Les participants venus du MINFI, du MINMIDT, des médias, du RELUFA, de la DMJ et d’autres organisations ont suivi quatre exposés. Samuel Assembé Mvondo (consultant) a exposé sur la gestion des redevances foncières au Cameroun. Il ressort que les revenus tirés de l’attribution des parcelles du domaine national soit à titre de concession, soit à titre de bail, sont repartis à raison de 40% à l’Etat, et 40% à la commune du lieu de situation du terrain, et 20% à la collectivité villageoise intéressée pour une réalisation d’intérêt général.

La concession se caractérise par une emprise foncière sur les terres ancestrales des collectivités coutumières (communautés locales et peuples autochtones). La concession foncière cause des impacts sur les terres ancestrales réservées à l’agriculture villageoise, au ressources forestières et halieutiques fixées dans la lisière des villages et déstructurent l’homogénéité sociale des communautés ethnographiques.

En vue de la réforme foncière au Cameroun, Assembe Mvondo recommande trois actions. Il faut dupliquer la lettre et l’esprit des dispositions de l’article 17 du Décret No 76 du 27 avril 1976 dans le texte de loi en cours de révision; systématiser le paiement de la redevance foncière à toutes les occupations (dépendances) du domaine national de 50 ha; et élaborer un texte spécial (Décret/arrêté) qui fixera les modalités du paiement décentralisé et d’utilisation de la redevance foncière.

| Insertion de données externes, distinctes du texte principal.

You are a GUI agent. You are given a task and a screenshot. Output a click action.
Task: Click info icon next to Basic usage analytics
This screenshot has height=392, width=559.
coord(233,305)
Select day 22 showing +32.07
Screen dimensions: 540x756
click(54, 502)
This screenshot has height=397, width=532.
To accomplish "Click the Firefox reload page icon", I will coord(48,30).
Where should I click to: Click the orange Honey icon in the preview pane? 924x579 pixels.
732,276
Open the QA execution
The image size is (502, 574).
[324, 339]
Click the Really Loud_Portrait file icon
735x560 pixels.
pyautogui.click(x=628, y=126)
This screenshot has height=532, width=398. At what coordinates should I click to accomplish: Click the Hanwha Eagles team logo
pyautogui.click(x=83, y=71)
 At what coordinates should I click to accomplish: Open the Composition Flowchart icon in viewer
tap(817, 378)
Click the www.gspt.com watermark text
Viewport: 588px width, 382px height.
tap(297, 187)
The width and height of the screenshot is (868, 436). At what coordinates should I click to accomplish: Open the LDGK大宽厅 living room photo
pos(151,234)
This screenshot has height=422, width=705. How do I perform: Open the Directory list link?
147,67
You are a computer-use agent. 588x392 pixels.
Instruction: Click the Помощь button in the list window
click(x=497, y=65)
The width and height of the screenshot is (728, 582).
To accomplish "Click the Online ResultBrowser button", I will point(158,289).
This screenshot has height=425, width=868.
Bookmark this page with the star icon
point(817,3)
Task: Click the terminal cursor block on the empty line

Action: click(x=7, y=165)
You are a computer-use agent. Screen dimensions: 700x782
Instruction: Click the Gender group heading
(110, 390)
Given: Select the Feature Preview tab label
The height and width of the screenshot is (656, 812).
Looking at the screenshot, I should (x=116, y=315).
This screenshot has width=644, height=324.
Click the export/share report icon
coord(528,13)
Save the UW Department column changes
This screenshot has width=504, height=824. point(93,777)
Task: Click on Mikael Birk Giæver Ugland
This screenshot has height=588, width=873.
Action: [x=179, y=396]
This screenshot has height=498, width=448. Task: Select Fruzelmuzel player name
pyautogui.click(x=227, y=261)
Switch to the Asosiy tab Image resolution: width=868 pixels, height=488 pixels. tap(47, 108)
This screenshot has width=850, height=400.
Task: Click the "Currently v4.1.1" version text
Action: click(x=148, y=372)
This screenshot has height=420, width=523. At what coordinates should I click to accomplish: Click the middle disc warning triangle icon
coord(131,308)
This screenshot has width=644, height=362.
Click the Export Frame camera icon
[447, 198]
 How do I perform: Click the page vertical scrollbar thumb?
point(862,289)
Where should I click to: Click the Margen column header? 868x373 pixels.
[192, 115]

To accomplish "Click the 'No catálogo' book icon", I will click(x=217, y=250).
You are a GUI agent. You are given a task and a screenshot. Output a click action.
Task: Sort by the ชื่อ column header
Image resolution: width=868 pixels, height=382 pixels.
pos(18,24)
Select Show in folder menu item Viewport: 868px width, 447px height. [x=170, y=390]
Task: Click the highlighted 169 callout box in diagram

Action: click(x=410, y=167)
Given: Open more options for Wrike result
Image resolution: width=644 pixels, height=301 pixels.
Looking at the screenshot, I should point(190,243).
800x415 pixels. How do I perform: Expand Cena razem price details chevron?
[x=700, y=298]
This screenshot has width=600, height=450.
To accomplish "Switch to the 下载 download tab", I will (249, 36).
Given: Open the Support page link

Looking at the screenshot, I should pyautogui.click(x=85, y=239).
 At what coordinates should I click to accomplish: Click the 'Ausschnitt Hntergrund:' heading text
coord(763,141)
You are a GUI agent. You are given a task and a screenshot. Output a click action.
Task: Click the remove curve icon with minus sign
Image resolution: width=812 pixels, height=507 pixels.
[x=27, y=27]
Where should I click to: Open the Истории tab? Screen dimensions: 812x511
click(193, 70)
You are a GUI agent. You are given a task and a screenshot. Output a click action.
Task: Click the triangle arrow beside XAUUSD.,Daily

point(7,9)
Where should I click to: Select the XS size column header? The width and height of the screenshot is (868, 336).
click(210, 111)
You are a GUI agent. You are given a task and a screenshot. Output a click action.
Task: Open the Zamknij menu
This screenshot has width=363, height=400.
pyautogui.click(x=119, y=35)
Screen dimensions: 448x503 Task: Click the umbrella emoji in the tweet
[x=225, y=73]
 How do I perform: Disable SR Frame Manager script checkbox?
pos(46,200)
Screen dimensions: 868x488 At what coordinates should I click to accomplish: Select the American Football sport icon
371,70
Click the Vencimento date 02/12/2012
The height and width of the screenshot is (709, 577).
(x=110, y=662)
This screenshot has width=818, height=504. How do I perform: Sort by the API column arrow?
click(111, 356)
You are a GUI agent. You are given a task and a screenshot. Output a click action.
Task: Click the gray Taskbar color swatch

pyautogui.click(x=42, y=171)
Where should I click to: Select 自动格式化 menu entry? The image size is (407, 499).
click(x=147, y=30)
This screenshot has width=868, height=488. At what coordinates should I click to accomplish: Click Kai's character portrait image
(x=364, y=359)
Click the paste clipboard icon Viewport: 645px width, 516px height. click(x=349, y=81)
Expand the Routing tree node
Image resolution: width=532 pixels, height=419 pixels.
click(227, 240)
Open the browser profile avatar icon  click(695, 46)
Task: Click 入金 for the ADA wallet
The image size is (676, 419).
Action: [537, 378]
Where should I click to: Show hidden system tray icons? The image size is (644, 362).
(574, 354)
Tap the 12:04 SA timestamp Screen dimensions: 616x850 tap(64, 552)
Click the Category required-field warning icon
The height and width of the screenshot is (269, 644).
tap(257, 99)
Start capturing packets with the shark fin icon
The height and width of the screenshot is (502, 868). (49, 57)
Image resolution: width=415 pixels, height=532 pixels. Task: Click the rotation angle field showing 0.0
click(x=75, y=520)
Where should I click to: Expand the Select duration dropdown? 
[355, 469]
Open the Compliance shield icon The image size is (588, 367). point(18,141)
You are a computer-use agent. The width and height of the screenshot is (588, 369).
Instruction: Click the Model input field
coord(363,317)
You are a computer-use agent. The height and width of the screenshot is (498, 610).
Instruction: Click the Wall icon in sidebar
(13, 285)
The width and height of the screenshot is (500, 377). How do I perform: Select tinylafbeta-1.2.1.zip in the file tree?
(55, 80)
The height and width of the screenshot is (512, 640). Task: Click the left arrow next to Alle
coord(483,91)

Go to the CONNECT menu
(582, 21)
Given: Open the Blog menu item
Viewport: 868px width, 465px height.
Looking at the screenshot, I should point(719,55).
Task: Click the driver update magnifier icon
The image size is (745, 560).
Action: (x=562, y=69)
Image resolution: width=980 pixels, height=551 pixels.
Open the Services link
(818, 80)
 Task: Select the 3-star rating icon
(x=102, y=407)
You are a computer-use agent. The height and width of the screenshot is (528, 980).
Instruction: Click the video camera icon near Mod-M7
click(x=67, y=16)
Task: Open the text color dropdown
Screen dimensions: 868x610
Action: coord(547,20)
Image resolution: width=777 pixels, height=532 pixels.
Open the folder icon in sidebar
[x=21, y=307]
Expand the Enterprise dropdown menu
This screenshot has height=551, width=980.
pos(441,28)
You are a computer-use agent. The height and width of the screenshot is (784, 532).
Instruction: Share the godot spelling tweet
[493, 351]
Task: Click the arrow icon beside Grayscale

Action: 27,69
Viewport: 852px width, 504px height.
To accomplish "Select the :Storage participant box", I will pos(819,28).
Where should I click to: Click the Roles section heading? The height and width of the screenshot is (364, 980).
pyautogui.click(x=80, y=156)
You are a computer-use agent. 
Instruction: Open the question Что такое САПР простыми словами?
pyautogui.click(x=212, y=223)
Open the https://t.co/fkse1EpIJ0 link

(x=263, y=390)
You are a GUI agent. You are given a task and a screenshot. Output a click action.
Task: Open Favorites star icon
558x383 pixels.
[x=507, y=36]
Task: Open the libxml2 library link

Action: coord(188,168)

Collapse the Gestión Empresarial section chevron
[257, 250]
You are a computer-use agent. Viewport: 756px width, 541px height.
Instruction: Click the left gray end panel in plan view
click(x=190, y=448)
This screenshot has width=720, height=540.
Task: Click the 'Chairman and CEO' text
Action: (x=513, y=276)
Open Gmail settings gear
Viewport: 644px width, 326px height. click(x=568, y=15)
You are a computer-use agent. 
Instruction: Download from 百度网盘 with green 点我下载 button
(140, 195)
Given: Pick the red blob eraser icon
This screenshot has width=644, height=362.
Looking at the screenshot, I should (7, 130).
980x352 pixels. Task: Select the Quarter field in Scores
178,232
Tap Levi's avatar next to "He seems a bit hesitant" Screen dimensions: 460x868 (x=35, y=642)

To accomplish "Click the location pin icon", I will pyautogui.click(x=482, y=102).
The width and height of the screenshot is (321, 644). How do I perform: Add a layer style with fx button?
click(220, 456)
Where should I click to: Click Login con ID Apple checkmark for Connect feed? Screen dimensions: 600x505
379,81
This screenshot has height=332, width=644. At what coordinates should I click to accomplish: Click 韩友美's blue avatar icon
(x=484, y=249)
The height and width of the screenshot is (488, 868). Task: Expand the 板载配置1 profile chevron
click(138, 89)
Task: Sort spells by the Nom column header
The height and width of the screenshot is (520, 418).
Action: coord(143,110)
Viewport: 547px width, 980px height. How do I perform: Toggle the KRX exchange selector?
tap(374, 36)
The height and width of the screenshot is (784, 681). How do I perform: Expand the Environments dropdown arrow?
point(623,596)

Guy Lebrun Ambomo (Assistant de Programmes du RELUFA) a entretenu les participants sur les redevances dans le secteur des hydrocarbures au Cameroun. On constate que dans le cadre de l’exploitation pétrolière et gazière, il n’est prévu aucune redevance en faveur des communautés riveraines au Cameroun. Ambomo recommande que tout investissement ayant pour socle la terre, la loi foncière en cours de révision devrait instituer une redevance au profit des communautés ce, indépendamment du secteur d’activités dans lequel on se trouve.

Pour lui, il faut réviser les deux textes de Loi portant Code gazier et Code pétrolier afin qu’elles prennent en compte les redevances pétrolières et gazières en faveur des communautés. Car celles-ci participeront au développement local et donc, à l’amélioration des conditions de vie des communautés. Hubert Paul Zekeng Ndonguissop a développé son intervention sur la redevance dans le secteur minier. Il pense que la redistribution des redevances minières aux communautés est un acte incontournable.

La traçabilité des recettes, la transparence dans la gestion des fonds redistribués et l’équité dans la répartition sont les trois défis à relever. Nadège Nzoyem s’est appesantie sur les redevances foncières. On apprend que la redevance foncière contribue à la construction de la démocratie locale, améliore les conditions de vie des communautés villageoises à travers la réalisation des œuvres sociales et garantit une gestion durable des ressources forestières.